Logan Buckley, Staff Writer

Bad weather on Sunday didn’t stop the Rolling Cinderblock tour from coming to Oberlin. Filmmakers Katherine Dohan, OC ’10, and Alana Stewart brought their film What I Love About Concrete to audiences at the Oberlin Public Library and the FAVA Gallery, where the planned outdoor screening was moved due to the rain. Stewart, Dohan and assistant director Brett Hanover are touring much of the country to screen their film, hoping to raise awareness and publicity for the independent production. After the screening, the filmmakers answered questions from the audience and talked about the filmmaking process.

What I Love About Concrete could be described as a surrealist film or a high school comedy, but at heart it is really a fairy tale. Molly Whuppie (played by Stewart’s sister Morgan), a junior in high school, wakes up one morning next to a dead swan, so she puts it in her backpack and brings it with her to school. When Molly lays an egg later that day, it’s clear that something strange is going on, and the stakes get even higher when the swan in her backpack turns out to be an injured teenage boy.

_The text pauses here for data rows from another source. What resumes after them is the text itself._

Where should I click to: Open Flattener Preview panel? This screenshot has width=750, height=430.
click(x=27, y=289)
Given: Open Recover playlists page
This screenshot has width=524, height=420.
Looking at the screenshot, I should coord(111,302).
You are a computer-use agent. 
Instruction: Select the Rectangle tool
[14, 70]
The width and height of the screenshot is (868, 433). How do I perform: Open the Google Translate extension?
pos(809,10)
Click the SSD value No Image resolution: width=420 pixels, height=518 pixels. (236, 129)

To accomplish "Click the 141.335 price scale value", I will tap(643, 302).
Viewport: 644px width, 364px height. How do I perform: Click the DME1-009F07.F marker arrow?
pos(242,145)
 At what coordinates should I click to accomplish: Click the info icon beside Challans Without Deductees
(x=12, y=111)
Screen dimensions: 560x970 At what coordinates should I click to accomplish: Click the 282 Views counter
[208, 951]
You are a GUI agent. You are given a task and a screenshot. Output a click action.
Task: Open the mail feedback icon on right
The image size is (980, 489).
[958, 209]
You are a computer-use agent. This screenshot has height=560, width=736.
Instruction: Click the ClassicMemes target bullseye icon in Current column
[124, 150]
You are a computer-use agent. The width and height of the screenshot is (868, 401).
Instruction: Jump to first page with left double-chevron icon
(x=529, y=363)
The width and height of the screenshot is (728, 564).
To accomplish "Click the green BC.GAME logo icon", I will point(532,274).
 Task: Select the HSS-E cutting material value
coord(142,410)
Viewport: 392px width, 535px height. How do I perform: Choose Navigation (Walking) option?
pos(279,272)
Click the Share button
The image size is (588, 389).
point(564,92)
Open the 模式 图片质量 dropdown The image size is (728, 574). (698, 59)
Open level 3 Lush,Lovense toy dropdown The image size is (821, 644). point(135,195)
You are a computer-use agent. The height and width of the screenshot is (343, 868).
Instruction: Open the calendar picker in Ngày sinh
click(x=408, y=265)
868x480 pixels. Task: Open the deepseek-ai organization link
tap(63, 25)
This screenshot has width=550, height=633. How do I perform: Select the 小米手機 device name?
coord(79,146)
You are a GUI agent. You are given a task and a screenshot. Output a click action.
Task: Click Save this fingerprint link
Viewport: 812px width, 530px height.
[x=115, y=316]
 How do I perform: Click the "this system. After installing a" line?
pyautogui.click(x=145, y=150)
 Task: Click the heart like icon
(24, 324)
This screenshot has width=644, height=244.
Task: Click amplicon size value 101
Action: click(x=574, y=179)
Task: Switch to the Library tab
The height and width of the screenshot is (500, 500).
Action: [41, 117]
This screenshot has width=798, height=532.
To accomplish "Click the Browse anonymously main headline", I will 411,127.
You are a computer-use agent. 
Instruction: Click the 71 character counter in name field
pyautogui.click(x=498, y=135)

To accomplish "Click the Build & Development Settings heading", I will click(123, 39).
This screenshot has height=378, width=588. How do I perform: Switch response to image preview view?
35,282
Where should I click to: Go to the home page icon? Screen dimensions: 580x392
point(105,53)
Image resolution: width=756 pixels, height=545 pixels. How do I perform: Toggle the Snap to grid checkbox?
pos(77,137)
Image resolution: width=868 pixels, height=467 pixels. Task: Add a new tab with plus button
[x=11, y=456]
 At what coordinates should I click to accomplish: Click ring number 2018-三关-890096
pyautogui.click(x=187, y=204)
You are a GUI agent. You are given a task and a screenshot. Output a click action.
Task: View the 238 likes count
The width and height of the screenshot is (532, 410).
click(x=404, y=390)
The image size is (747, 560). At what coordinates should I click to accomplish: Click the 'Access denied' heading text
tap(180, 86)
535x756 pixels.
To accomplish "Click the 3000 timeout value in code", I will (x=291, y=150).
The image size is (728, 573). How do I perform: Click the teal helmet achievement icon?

Molly’s struggle to deal with her supernatural problems mirror the anxieties of the college application process and adult life. As the film unfolds, Molly goes on a sort of quest involving an overbearing abstinence-only sex-ed class, a librarian who isn’t quite what she seems, a hilariously overcommitted science project partner and a beautiful essay about concrete written by Morgan Stewart.

The movie was shot in the filmmakers’ hometown of Memphis, TN, full of lush greenery and gorgeous decaying suburban landscapes and interiors. It is striking both aurally and visually; the film’s opening shots are supported by a remarkable soundscape, and the soundtrack is full of energetic and charming folk-pop music.

This is all the more impressive because Dohan and Stewart shot the film on a shoestring budget and with very little production support. They relied on family members and community actors to play the roles, while Hanover handled special effects and costuming and Dohan wrote original music for the soundtrack. It started as a summer project after Stewart and Dohan wrote the screenplay for What I Love About Concrete in 2007 based on a story by Hanover, but the filmmakers soon realized that it would take more time than they thought to finish the project, working on it each summer for the following several years.

The fairy-tale story of What I Love About Concrete is charming and creative, though unsatisfying at points — Molly faces an interesting dilemma, but an underdeveloped villain robs her of the ability to make her choice for much of the film. The “have your cake and eat it, too” quality that pervaded the ending caused the film to lose some of its thematic focus on choice and the problems we face in making the important ones.

Given the DIY nature of the project, it is understandable that the film is inconsistent — Morgan Stewart puts in an impressive performance, but the acting and dialogue can be awkward and stilted at times, especially when the temperature rises. What’s really surprising and impressive about the project is how well it compares to movies with much more expensive production values — the low-budget and creative special effects in the film support the story effectively, and much of the cinematography is top-notch. In the end, What I Love About Concrete is a quirky, lovable and often beautiful film and an impressive achievement for everyone involved.